Humphries is an associate in the Society of Actuaries and a member of the American Academy of Actuaries. She holds a Bachelor of Education degree from University of Georgia and a Master of Arts degree from Georgia State University.

 

Past Trader Joins PanAgora as Head of Trading and Implementation

 

PanAgora Asset Management appointed Jason Gaunt as head of trading and implementation. He will be responsible for the firm’s global trading activities across equities, multi-asset and alternative investment strategies.

 

Gaunt is a veteran trader with more than 15 years of experience spanning both the buy and sell side. The last five years of his career have been spent with PanAgora as a senior trader on the equity investments team. In this role, Gaunt was responsible for the implementation of client portfolios that employ the firm’s equity investment strategies and equity trading for investment strategies across PanAgora’s broader platform. Before joining the firm in 2013, Gaunt was a senior sales trader at Susquehanna Financial Group. He also held trading positions at MFS, Jefferies, Riversource/American Express and LightKeeper Investments.

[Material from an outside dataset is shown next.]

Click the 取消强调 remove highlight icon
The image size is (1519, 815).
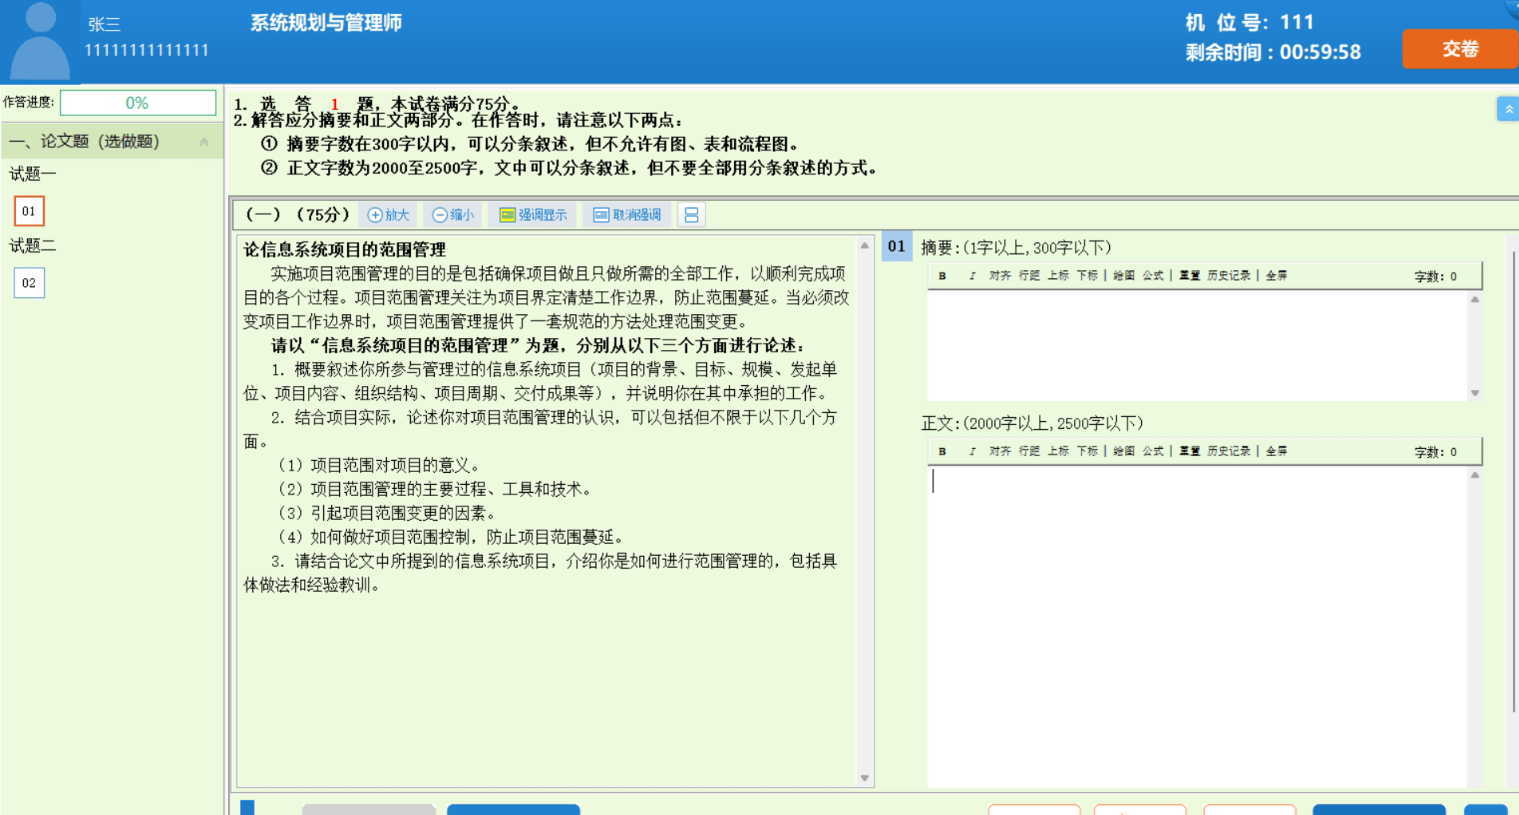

“During his tenure with the firm, Jason has consistently demonstrated that he is a gifted trader and talented business leader,” says George Mussalli, chief investment officer, Equities at PanAgora. “We are fortunate to have someone of his caliber serve as our head of trading and implementation, and look forward to his continued success at the Firm.”

 

Gaunt is a holder of both the Chartered Market Technician and Financial Risk Management designations.

 

Ameritas Announces SVP of Retirement Plans Team

 

Bill Lester, Ameritas president and chief operating officer, announced the election of Jim Kais to lead the Ameritas retirement plans division as senior vice president, retirement plans.

Prior to joining Ameritas, Kais held several roles with increasing responsibility culminating as senior vice president, retirement practice leader at Transamerica. Since joining Transamerica in 2006, Kais led sales, product and strategy efforts on nearly every retirement plan vertical.

 

“Jim’s expertise in the retirement plans industry will be an asset to Ameritas as we continue growing this important part of our business,” Lester says. “His knowledge and understanding nicely complement the Ameritas commitment to excellence and customer service. We’re excited to have him join us.”

 

Prior to Transamerica, Kais held various roles at ADP TotalSource, Prudential and Merrill Lynch.

Kais earned his Bachelor of Arts degree in economics and business administration from Ursinus College, Collegeville, Pennsylvania, and he holds the FINRA Series 6, 63 and 26 securities registrations.